Nearly six million new cases of dengue fever occur each year in India—the largest number of cases in the world.

“This is due, in part, to India’s large population,” Doctor Donald Shepard explained in a Deutsche Welle article. “In incidence rates per population, parts of Southeast Asia and South America are highest.”

“However, due to growing urban populations and travel in India, the country’s incidence rates are substantial. Without additional control measures, numbers of cases are likely to continue to increase.”

The greatest concern is the fact that India consumes the most antibiotics of any country, causing the highest number of cases of drug-resistant diseases.

Economist Jim O’Neill, who is chairman of the Review on Antimicrobial Resistance, said that by 2050, India could see two million more deaths per year due to superbugs. Also, drug-resistant infections could spread from there, causing an estimated 10 million more deaths worldwide per year and a greater chance of pandemics.

“Current antibiotics are becoming increasingly ineffective, not only at fighting common illnesses like pneumonia and urinary tract infections, but also at treating a range of infections, such as tuberculosis and malaria, which now risk again becoming incurable,” he wrote in an article for Project Syndicate.

Repeated in History

So far, it appears that man has been holding back the floodgates of disease. But it is not all his doing. Many of the severest outbreaks of the past simply ran their course. Preventative measures do help end epidemics, but they often simply die out on their own.

Even with modern medicine, man does not yet possess the resources to deal with such large-scale epidemics. This was witnessed during the 2009 swine flu pandemic and later Ebola outbreak.

Following the swine flu outbreak, Dr. Harvey Fineberg wrote in an assessment of the pandemic’s handling: “Pandemics can be fearsome teachers. No matter what one believes about the response to the 2009 pandemic by WHO and other authorities, all must be grateful that relatively few people died. Influenza viruses are notoriously unpredictable. We were lucky this time but, as the report concludes, the world is ill-prepared for a severe pandemic or for any similarly global, sustained and threatening public-health emergency.”

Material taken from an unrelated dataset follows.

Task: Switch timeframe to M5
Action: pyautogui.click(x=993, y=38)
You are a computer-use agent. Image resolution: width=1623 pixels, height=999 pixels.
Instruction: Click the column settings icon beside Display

In addition, the report stated that “the influenza pandemic exposed vulnerabilities in global, national and local public-health capacities, limitations of scientific knowledge, difficulties in decision-making under conditions of uncertainty, complexities in international cooperation and challenges in communication among experts, policy-makers and the public.”

Two years later, a statement by WHO about how it will strive to better itself in the next crisis used the same wording: “The Ebola outbreak that started in December 2013 became a public health, humanitarian and socioeconomic crisis with a devastating impact on families, communities and affected countries. It also served as a reminder that the world, including WHO, is ill-prepared for a large and sustained disease outbreak” (emphasis added).

This illustrates a point: while man can devise vaccines, medicines and methods of social distancing and tracking, he can never totally eradicate illness with these tactics or his own preparation—which means future pandemics are coming—even to Western nations, which may be more difficult to stop. Globalization ensures that coming outbreaks will spread more quickly and not die out easily.

“…this was a devastating epidemic,” Dr. Salata told the audience at the conclusion of the Ebola preparedness panel. “This will occur again…It may be elsewhere. And we’ll see epidemics of other infections and so therefore we have to be more global in our thinking about disease and how that can reach our borders as well.”